::: Dataset extract

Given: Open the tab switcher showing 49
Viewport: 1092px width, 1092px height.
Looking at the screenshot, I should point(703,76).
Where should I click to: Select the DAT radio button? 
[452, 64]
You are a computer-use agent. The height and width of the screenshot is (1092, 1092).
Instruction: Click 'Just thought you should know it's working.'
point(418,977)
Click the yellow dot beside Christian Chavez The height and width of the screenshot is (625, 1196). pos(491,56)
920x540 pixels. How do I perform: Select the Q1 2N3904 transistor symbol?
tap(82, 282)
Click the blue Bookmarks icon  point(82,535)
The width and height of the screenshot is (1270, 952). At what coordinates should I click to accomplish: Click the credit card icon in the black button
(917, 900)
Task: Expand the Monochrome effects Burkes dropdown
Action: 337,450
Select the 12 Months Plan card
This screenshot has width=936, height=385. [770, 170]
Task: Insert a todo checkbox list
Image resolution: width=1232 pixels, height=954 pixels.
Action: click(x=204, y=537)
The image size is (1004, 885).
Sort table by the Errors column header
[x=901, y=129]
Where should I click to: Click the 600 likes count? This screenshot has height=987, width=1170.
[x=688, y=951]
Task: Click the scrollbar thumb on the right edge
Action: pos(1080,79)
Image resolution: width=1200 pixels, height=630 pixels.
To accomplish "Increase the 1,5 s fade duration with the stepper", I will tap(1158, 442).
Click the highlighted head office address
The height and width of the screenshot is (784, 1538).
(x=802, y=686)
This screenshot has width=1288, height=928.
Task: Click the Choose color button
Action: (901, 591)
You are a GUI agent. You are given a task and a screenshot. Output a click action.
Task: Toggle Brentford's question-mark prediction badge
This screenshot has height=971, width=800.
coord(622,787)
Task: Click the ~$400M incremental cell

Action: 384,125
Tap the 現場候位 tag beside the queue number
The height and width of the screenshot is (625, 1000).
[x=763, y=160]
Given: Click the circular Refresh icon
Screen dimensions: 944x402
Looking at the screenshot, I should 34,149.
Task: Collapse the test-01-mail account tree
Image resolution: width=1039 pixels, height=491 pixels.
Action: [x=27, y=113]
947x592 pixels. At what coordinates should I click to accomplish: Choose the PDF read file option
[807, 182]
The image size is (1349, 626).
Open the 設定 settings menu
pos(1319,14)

::::::

## What is needed
How many lines in the listing contain the string "beside"? Please answer with the number and no other words.

## Completed task
2